[concurrency-interest] PooledLinkedBlockingQueue

Doug Lea dl@cs.oswego.edu
Wed, 3 Nov 2004 09:54:13 -0500

> the performance of this implementation don't seem to 
> outperform conventionnal node allocation/deallocation. 

Right. I continue to doubt that you can outperform the current
GC-based approach using ThreadLocals in most applications. Here are
some rough calculations explaining why:

Allocation and field-initialization of a small object such as a list
node in hotspot (and most JVMs) is typically pretty fast, on the order
of 10 machine instructions. Normally, a node is allocated from a TLAB
(thread-local allocation buffer), which is just a few instructions
(none of them atomic), plus field initialization for nonnull
fields. Occasionally the TLAB runs out of space and needs to be
replenished, but this usually doesn't add much to the average.

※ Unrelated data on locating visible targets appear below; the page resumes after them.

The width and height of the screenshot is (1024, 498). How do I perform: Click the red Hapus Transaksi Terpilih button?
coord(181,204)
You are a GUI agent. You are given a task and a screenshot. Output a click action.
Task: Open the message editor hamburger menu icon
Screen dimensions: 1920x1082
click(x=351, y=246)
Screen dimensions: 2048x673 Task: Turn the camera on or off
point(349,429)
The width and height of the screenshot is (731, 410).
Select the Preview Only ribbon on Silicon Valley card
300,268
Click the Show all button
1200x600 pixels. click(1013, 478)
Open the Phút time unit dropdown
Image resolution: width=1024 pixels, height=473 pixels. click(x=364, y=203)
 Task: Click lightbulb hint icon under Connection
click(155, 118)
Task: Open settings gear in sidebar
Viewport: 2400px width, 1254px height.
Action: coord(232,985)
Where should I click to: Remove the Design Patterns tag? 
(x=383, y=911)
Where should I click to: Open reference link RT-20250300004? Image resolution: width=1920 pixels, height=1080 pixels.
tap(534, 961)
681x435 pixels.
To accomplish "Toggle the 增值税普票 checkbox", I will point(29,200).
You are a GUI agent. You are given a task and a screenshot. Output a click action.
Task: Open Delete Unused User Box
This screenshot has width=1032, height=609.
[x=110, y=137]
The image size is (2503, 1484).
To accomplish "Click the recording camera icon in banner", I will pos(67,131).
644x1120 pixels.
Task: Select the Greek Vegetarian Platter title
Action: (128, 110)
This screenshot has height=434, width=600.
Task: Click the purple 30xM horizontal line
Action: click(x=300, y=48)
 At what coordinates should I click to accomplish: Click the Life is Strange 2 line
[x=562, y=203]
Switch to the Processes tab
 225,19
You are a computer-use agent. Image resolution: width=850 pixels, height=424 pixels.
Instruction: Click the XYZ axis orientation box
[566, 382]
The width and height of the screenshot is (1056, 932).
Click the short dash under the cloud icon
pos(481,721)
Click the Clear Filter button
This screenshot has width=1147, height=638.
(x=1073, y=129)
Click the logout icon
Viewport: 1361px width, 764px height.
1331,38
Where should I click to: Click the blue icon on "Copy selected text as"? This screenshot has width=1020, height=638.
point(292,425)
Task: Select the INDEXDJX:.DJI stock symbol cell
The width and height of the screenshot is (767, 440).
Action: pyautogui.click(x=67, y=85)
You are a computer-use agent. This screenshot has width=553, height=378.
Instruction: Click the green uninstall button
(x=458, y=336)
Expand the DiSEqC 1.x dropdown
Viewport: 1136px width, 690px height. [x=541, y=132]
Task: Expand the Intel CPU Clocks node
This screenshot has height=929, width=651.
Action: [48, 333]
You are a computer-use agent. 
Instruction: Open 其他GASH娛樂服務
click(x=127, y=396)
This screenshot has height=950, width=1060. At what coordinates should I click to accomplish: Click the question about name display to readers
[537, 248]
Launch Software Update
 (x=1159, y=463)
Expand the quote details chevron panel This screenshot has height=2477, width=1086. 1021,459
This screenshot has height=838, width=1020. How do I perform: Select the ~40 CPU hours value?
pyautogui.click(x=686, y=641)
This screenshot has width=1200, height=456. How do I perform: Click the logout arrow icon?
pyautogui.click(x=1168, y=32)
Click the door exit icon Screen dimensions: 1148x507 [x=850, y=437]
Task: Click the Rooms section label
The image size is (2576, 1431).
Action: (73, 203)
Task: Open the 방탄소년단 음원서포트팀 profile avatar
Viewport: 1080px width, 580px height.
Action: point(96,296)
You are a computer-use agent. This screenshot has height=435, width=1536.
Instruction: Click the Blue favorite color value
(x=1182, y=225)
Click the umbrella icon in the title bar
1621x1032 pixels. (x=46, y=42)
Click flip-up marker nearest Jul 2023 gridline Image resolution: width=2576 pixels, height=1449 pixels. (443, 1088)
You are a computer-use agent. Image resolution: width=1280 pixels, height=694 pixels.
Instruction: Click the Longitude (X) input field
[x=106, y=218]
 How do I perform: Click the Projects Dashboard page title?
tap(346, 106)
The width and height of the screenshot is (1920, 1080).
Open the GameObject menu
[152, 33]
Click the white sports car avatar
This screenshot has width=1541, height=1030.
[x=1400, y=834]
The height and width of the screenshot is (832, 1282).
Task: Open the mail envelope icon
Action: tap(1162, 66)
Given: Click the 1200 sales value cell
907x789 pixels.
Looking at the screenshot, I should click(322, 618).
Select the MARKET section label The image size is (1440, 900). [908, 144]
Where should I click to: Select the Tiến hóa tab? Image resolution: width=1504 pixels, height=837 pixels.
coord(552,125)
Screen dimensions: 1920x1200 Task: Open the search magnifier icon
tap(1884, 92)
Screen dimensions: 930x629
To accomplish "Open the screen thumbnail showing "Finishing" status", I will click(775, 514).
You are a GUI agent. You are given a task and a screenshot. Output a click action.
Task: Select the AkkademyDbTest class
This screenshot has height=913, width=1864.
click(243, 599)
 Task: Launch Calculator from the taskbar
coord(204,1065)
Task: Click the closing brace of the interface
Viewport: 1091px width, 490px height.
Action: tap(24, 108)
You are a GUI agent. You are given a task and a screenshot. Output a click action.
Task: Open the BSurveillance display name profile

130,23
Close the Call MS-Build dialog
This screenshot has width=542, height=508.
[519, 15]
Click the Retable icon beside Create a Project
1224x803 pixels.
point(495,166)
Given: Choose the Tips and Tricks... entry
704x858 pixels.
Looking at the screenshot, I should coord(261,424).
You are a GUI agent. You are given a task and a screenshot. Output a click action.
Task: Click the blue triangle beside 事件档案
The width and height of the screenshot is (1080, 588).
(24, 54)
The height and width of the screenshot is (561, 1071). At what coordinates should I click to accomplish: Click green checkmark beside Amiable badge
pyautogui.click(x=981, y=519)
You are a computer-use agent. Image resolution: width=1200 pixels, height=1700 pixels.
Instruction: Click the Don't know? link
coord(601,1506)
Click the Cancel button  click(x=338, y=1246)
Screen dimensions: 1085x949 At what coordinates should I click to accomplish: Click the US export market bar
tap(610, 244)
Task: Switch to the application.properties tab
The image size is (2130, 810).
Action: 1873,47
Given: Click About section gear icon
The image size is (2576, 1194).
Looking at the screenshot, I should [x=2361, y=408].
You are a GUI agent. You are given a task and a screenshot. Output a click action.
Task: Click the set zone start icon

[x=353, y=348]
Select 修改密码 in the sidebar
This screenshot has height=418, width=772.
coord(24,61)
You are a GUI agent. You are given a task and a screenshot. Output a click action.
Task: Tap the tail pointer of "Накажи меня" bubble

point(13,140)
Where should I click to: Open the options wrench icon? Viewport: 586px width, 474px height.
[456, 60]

Accessing a ThreadLocal is also reasonably fast, but typically
slightly slower than an allocation. I'd guess somewhere around 20
instructions. (This varies across machines - x86 might be relatively a
bit slower than others like sparc because thread-local base pointer
isn't kept in a register because there aren't many registers.) There
are ways to speed up access of different forms of thread-locals, but
not by much. For example, you can create a Thread subclass, MyThread,
that has a listPool field. If all your Threads are of this subclass,
you can access the pool via
((MyThread)Thread.currentThread()).listPool).  This avoids a few
instructions of ThreadLocal lookup, but forces you to use MyThread
objects vs plain Threads everywhere and entails a checked cast, so
usually isn't worth it.

Comparing these, for the GC-based version, the total cost is
  Allocate/initialize + some portion of GC costs
And for recycling, it is
  2 ThreadLocal accesses + reinitialization + pool bookkeeping costs

In most producer-consumer applications, you'd expect GC to win here.
Usually, the items being queued by producers are themselves being
allocated, so there is both an item and a list node allocated per
producer operation, so the allocation of list nodes only increases the
frequency of GC by some (usually small) constant factor. If both sides
of the producer-consumer pair are relatively fast and don't retain
these items, then most of the gorbage is collected in young generation
scans, in which GC time is roughly proportional to the amount of
retained (live) objects, not the amount of garbage. In these kinds of
scenarios, the number of instructions ascribable to GC of a given list
node is likely to be less than the cost of a ThreadLocal access plus
pool bookkeeping.  There are other scenarios where it could go the
other way, but I think this one is the most typical.